| Google
Patent Examined
Google's newest patent application is lengthy.
It is interesting in some places and enigmatic
in others. Less colourful than most end user license
agreements, the patent covers an enormous range
of ranking analysis techniques Google wants to
ensure are kept under their control. Some of the
ideas and concepts covered in the document are
almost certainly worked into the current algorithm
running Google. Some are being worked in as this
article is being written. Some may never see the
blue-light of electrons but are pretty good ideas
so it might have been considered wise to patent
them. Google's not saying which is which. While
not exactly War and Peace, it's a pretty complex
document that gives readers a glimpse inside the
minds of Google engineers. What it doesn't give
is a 100% clear overview of how Google operates
now and how the various ideas covered in the patent
application will be integrated into Google's algorithms.
One interesting section seems to confirm what
SEOs have been saying for almost a year, Google
does have a "sandbox" where it stores
new links or sites for about a month before evaluation.
Google is in the midst of sweeping changes to
the way it operates as a search engine. As a matter
of fact, it isn't really a search engine in the
fine sense of the word anymore. It isn't really
a portal either. It is more of an institution,
the ultimate private-public partnership. Calling
itself a media-company, Google is now a multi-faceted
information and multi-media delivery system that
is accessed primarily through its well-known interface
found at www.google.com.
Google is known for its from-the-hip style of
innovation. While the face is familiar, the brains
behind it are growing and changing rapidly. Four
major factors (technology, revenue, user demand
and competition) influence and drive these changes.
Where Microsoft dithers and .dll's over its software
for years before introduction, Google encourages
its staff to spend up to 20% of their time tripping
their way up the stairs of invention. Sometimes
they produce ideas that didn't work out as they
expected, as was the case with Orkut, and sometimes
they produce spectacular results as with Google
News. The sum total of what works and what doesn't
work has served to inform Google what its users
want in a search engine. After all, where the
users go, the advertising dollars must follow.

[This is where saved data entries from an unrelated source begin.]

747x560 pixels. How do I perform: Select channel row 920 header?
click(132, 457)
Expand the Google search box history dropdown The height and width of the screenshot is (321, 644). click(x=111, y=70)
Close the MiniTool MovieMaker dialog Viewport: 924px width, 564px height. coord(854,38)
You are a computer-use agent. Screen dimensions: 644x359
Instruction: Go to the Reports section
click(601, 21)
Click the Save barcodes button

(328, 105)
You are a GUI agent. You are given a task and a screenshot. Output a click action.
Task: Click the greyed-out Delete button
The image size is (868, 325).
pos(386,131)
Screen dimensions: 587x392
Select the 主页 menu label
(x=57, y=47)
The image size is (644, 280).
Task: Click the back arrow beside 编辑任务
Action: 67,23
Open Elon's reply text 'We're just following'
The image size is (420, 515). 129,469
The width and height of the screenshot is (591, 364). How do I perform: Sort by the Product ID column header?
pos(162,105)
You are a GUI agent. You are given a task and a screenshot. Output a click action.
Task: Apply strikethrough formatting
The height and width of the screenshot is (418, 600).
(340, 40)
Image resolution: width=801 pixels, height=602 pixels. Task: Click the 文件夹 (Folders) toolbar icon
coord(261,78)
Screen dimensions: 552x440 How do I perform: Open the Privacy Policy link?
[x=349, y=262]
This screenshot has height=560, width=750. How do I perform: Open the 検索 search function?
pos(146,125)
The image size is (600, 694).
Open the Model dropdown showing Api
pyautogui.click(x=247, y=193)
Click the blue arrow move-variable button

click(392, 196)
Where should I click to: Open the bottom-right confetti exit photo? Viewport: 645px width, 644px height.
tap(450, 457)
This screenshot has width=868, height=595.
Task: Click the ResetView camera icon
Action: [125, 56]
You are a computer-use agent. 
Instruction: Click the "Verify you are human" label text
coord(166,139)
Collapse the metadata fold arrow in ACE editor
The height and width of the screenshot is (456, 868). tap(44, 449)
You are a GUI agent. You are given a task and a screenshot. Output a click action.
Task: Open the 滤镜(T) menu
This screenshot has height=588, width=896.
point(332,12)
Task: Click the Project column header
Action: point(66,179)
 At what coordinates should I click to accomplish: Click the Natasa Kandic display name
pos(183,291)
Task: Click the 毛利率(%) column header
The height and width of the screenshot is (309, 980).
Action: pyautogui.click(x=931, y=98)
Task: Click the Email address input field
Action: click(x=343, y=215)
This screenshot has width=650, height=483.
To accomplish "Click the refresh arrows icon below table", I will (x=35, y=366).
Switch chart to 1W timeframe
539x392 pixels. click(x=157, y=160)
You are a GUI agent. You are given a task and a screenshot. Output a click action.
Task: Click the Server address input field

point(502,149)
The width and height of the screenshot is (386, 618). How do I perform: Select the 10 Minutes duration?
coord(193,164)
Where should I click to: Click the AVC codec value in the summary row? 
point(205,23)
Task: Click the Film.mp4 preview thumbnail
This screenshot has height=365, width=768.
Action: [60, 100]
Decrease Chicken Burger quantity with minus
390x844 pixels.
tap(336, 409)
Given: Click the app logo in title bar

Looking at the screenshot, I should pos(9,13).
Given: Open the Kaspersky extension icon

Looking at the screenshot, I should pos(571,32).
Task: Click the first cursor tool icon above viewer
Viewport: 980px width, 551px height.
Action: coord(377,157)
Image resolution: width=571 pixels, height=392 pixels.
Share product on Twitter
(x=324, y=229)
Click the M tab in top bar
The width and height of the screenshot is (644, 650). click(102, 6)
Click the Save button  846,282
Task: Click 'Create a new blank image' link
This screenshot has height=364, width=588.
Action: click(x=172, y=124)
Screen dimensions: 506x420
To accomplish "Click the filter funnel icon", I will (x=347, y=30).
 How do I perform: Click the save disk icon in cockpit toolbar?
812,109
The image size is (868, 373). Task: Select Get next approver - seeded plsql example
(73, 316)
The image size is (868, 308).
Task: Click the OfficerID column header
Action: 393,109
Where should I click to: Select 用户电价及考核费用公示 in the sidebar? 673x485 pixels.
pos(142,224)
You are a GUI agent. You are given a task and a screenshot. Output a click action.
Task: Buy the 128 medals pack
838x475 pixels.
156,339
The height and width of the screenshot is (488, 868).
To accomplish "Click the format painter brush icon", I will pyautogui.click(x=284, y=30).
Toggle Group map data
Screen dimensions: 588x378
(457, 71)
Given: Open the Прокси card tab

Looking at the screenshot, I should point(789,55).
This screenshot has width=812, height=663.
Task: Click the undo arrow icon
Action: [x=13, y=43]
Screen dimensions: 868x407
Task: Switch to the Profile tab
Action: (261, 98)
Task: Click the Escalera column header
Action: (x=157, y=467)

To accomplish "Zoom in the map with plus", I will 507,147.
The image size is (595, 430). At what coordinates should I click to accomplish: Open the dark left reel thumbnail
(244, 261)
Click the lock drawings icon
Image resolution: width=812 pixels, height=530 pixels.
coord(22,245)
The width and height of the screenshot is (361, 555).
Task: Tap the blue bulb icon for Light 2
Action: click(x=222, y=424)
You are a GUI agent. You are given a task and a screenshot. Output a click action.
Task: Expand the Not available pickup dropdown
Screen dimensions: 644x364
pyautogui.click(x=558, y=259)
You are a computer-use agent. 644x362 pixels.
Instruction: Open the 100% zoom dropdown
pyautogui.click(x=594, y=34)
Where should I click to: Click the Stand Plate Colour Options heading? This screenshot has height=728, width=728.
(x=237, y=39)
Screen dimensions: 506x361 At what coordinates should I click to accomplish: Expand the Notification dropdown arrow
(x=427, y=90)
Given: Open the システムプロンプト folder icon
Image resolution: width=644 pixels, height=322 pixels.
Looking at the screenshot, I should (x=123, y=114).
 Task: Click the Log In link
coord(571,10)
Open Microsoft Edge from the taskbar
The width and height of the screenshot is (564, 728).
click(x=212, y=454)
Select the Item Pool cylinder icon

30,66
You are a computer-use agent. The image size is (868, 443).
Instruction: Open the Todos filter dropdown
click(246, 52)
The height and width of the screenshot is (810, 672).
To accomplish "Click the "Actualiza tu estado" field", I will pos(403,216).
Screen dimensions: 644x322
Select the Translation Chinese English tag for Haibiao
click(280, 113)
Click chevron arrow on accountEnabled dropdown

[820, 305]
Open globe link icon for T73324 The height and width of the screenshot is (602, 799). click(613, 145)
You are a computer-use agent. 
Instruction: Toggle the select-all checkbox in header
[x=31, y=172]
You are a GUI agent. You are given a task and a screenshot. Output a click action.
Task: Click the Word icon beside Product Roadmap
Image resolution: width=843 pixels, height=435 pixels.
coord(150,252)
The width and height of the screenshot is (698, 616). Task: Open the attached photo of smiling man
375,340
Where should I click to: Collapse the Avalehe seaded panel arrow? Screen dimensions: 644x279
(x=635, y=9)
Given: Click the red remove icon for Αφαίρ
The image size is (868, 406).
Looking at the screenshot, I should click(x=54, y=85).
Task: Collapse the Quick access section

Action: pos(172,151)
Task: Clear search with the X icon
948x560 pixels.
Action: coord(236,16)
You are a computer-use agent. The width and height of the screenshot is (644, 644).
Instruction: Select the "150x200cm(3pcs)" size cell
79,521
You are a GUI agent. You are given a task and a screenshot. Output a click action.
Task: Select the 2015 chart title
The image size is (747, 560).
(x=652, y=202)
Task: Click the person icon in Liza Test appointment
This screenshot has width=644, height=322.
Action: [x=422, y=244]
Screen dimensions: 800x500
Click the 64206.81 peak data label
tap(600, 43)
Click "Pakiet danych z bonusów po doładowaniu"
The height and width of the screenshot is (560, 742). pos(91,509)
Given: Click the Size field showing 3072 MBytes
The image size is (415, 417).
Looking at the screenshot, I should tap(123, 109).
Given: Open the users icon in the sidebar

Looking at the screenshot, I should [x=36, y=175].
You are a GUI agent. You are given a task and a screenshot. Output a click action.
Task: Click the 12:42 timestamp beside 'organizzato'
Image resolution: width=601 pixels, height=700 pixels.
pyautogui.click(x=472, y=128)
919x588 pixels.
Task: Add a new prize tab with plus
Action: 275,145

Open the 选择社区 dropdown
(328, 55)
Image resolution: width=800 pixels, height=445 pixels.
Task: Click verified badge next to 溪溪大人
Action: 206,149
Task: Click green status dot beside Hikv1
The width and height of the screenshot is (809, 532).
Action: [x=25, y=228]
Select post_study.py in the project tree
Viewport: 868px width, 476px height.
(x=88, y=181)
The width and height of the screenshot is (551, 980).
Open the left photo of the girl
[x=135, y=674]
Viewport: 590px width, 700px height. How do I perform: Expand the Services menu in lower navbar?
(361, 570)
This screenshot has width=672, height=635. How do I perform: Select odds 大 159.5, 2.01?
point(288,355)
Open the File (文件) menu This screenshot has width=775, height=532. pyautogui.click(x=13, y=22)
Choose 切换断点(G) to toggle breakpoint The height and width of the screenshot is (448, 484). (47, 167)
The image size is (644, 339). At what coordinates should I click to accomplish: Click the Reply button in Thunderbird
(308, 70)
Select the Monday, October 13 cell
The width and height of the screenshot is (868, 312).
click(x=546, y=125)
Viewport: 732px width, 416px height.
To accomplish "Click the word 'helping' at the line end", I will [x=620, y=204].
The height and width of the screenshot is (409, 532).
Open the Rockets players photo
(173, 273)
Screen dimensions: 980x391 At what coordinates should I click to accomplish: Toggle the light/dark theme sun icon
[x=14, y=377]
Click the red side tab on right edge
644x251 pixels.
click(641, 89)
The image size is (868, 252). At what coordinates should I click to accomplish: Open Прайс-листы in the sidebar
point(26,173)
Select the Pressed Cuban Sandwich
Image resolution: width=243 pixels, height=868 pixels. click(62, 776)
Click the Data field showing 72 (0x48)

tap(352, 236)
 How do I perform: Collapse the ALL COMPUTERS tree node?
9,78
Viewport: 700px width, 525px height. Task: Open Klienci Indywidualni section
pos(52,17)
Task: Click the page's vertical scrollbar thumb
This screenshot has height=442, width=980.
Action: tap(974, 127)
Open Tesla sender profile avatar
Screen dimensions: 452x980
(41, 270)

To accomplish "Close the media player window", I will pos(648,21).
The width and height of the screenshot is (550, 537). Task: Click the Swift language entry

Such is the way of the Internet.
In its recent SEC filing, the first it has produced
since going public in August 2004, Google said
it was going to spend a lot of money to continue
outpacing its rivals. This year they figure they
will spend about $500 million to develop or enhance
newer technologies. In 2004 and 2003, Google spent
$319 million and $177 million respectively. The
increase in innovation-spending corresponds with
a doubling of Google's staff headcount which has
jumped from 1628 employees in 2003 to 3021 by
the end of 2004.
Over the past five years Google has produced
a number of features that have proven popular
enough to be included among its public-search
offerings. On their front page, these features
include Image Search, Google Groups, Google News,
Froogle, Google Local, and Google Desktop. There
are dozens of other features which can be accessed
by clicking on the "more" button near
the upper right of the screen. We believe that
Google is working to tie all these features together
to present its users with search options that
are, for want of a better phrase, more relevant
than those offered by its competitors. As the
Internet and technologies available for users
advances, different types of files become searchable
and therefore relevant to users. Take Google Video
as an example. Now Google (and some of its competitors)
can find and read text from closed captioning
scripts. As well quotes from recent episodes of
virtually any TV show are searchable and can be
served back to users along side the clip where
the quote originated. Now, imagine a merging of
video, textual, graphical and audio files in organic
search results. This is, in our opinion, the true
intent of the ideas contained in the patent document.
The patent document relates primarily to sorting
and cataloging organic search results. As we know
them today, organic search results at Google are
influenced by a number of factors, many of which
involve an evaluation of incoming links. Google
needs to ensure its users and advertisers that
it is capable of taking action against the darker
facets of the search engine optimization sector.
Recent stories in the mainstream press have left
many with the impression that dark-art SEO and
link-spamming is the surest way to get top placements.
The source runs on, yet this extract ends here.